Lloyd, who himself completed a certificate in carpentry at the institution, said he has the utmost respect for BTVI. He said any society would come to a halt without a copious cohort of technicians, and that it is the intention of the government to increase investment in TVET.

BTVI’s New Providence campus graduated 210 students from various trades, including auto mechanics, carpentry, electrical installation, fashion, business office technology and heating ventilation and air conditioning (HVAC).

The education minister said that as the economy further develops, the labor market is becoming even more specialized, and, as a result, there is an increased demand for employees with specific skills training.

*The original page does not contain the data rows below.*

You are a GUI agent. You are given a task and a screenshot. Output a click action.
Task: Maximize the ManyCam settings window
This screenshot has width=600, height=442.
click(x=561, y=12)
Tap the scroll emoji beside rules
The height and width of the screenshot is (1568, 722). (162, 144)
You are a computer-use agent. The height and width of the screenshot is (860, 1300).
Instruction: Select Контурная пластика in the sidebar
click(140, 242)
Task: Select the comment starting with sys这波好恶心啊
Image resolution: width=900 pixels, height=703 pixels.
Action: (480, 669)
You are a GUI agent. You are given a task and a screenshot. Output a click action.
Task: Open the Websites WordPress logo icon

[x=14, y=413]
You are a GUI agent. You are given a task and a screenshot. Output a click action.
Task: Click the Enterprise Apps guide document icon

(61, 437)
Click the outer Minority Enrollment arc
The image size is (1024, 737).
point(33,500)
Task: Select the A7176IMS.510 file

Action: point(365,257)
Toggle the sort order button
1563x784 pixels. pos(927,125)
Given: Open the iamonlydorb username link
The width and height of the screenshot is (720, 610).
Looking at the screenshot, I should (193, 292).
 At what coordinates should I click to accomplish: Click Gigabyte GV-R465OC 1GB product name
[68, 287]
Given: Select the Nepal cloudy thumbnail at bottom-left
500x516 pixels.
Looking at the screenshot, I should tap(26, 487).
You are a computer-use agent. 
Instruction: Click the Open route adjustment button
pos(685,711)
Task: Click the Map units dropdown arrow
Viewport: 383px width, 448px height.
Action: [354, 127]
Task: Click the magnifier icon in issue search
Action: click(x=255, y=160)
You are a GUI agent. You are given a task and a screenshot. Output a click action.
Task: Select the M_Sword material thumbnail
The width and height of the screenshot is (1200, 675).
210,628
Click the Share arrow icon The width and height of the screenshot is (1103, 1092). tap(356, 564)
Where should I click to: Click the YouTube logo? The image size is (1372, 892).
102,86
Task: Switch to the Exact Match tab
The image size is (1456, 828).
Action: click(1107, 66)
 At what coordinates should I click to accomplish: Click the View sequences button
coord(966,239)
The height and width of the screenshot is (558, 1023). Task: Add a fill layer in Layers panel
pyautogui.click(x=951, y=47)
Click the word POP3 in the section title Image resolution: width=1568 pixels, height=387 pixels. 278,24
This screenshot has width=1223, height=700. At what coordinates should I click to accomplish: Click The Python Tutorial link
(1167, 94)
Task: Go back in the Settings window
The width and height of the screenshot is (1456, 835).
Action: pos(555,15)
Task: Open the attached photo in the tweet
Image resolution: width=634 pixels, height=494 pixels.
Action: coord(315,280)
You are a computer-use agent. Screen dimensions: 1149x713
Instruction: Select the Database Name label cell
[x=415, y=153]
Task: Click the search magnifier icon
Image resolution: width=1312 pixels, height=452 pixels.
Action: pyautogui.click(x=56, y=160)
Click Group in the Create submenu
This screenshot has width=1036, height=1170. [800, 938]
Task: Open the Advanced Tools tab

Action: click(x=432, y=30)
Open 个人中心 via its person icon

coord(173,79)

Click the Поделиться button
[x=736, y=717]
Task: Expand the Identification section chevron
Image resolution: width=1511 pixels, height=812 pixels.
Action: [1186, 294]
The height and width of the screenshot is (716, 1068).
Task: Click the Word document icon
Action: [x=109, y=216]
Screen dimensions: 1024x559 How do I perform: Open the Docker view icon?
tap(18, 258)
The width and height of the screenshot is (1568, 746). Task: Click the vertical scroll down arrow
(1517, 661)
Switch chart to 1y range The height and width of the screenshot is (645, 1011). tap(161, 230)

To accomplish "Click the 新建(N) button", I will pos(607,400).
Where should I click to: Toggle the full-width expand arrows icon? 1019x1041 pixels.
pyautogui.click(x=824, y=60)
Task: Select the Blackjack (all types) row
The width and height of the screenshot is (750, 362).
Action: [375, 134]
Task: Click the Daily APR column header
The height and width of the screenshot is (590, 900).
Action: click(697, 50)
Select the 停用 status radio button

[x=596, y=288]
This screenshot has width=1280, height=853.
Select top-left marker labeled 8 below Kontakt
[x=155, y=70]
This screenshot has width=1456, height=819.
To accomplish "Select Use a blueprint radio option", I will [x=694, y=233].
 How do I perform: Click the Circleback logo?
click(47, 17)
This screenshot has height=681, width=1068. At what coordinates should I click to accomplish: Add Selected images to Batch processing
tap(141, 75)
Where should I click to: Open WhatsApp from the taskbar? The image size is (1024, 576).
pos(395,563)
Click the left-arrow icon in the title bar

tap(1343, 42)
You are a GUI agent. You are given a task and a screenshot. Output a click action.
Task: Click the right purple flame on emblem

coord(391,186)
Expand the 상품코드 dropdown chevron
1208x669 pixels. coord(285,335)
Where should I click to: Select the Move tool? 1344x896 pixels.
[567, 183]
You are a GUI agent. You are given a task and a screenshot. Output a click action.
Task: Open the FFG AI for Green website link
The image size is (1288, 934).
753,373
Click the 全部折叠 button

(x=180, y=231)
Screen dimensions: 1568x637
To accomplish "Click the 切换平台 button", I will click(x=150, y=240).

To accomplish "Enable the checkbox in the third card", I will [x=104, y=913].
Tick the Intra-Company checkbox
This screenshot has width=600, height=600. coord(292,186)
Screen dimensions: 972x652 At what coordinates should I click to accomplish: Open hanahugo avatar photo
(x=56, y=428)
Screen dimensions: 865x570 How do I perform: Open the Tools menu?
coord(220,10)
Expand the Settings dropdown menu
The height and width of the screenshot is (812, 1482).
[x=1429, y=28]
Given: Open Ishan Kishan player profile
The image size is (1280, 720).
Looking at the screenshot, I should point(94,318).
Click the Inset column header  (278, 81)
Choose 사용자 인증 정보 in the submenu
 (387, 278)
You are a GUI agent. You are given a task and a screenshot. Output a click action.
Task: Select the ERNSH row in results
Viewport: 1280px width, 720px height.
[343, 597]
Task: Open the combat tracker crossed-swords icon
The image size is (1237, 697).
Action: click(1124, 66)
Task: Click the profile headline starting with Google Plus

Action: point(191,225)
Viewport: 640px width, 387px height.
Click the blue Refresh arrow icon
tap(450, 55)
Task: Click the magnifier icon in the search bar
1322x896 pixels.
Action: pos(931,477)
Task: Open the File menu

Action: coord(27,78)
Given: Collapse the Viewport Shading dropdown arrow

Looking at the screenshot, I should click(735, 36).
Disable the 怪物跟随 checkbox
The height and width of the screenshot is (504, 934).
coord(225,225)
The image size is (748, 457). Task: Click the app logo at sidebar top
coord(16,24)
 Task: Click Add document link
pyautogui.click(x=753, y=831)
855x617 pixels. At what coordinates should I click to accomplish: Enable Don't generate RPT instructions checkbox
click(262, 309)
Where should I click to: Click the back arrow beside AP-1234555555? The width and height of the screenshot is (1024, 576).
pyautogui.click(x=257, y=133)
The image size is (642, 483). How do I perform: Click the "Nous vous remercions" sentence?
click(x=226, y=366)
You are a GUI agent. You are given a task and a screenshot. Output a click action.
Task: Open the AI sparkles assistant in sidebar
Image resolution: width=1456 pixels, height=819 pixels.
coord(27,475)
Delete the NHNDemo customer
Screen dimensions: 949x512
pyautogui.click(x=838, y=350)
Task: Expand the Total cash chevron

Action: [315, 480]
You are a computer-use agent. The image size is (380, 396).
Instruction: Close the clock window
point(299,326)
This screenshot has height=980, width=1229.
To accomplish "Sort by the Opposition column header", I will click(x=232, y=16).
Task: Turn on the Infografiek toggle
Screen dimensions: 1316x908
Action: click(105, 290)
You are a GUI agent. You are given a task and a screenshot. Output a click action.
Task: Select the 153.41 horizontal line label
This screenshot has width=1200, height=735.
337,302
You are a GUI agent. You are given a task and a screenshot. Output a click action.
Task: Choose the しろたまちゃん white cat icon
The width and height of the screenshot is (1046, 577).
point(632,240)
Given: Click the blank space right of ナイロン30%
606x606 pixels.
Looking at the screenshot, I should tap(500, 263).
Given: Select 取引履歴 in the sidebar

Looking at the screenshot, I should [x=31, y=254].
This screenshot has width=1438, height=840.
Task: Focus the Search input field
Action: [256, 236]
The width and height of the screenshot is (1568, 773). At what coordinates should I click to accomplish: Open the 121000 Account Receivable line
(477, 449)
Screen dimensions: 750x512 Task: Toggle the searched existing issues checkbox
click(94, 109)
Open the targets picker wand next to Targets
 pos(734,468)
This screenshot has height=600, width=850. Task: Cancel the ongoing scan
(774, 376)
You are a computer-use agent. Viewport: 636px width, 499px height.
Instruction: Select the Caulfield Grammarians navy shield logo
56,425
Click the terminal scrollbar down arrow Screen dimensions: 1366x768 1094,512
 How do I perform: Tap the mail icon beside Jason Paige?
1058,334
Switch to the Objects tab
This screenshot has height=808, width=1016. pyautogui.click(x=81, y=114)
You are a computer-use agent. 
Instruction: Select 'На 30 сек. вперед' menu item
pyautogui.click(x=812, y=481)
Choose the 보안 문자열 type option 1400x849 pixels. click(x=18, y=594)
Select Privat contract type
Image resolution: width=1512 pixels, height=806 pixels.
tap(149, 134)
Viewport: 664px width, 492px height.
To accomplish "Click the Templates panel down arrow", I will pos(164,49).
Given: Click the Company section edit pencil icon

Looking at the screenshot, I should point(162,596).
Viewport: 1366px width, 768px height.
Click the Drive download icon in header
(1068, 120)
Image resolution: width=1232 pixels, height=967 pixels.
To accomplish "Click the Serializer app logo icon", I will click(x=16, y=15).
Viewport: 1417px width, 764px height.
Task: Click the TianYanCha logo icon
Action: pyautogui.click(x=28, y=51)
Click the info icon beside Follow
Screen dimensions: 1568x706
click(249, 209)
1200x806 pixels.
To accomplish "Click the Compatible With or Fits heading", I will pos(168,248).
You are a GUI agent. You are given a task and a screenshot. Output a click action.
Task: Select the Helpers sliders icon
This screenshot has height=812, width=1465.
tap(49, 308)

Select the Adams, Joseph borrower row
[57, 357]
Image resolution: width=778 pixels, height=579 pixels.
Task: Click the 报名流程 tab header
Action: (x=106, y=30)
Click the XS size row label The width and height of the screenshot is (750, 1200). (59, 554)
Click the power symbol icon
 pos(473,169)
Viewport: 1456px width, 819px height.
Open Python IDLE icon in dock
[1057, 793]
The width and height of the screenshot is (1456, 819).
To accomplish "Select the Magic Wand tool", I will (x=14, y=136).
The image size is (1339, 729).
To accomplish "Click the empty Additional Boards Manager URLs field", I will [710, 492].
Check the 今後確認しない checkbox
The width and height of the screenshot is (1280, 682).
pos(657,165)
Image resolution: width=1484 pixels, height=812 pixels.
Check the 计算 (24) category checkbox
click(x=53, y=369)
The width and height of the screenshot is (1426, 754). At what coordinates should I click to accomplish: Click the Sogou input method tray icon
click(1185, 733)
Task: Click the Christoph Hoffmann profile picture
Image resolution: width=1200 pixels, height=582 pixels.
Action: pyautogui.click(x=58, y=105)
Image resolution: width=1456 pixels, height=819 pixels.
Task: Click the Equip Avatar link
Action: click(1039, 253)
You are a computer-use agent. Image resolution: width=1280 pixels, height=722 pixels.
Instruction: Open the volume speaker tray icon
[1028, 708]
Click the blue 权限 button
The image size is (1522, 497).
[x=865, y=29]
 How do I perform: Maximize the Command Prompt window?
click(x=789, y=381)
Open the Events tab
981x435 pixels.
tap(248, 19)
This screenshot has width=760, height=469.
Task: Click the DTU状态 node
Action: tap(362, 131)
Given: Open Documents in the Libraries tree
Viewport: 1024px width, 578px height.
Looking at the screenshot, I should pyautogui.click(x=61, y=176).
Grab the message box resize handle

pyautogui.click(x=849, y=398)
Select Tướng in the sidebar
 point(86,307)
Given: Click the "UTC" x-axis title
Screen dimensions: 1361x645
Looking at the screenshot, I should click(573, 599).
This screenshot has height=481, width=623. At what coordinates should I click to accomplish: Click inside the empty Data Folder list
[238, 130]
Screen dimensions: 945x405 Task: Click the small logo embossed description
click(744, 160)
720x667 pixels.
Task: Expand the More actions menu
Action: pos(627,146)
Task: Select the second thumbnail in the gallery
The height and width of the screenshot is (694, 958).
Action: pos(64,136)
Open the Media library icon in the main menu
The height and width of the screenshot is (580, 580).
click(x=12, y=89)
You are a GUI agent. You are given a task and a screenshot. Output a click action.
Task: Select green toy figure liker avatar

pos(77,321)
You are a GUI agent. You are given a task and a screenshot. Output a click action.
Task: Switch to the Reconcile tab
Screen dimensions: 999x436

“Many of you graduates will soon be called upon to fill some of these needs and I am sure that your training at BTVI has provided you with confidence, expertise and overall preparedness,” said Lloyd.

With that, Lloyd said it is the government’s intention to increase investment in TVET in high schools in the near future.

“When that comes into existence, it is my hope that eventually students entering BTVI would already possess enough of the basics in their technical areas from the high school and middle school, so by the time they come to BTVI, they come to master those skills,” said Lloyd.

BTVI President Dr. Robert W. Robertson said during his address that the institution is preparing the next generation of innovators.

“This falls in line with the thrust to bolster human capital outcomes. A skilled workforce supports economic growth and a better quality of life for our people. Hence, BTVI is key to providing skilled labor. Class of 2017, your skills are critical to the development of the Bahamian economy,” said Dr. Robertson.

Fulbright scholar and entrepreneur Dr. James (Jim) Dever from Florida State University lauded BTVI for experiential learning, which he said is the purest form of education.

Dr. Dever encouraged the graduates to fine-tune their skill sets by making learning a lifelong pursuit and to consider opening their own businesses.

“Set yourselves apart, and please use your talents. You have proven you have the brains. Find your competitive edge, but never chase money. With success comes money,” he said.

The New Providence and Grand Bahama commencement ceremonies were powered by Aliv. Aliv recently entered into a three-year, $30,000 partnership with BTVI that will assist with the school’s commencement exercises into 2019.

Aliv provided $10,000 for this month’s graduation exercises on New Providence and Grand Bahama, as well as graduate of excellence cash awards for the top students on both islands. The awardee for New Providence was fashion student Dellrene Thompson and on Grand Bahama, office assistant student Katushka McIntosh, both of whom were awarded $500.

The Faculty Excellence Award went to Anthony Ramtulla.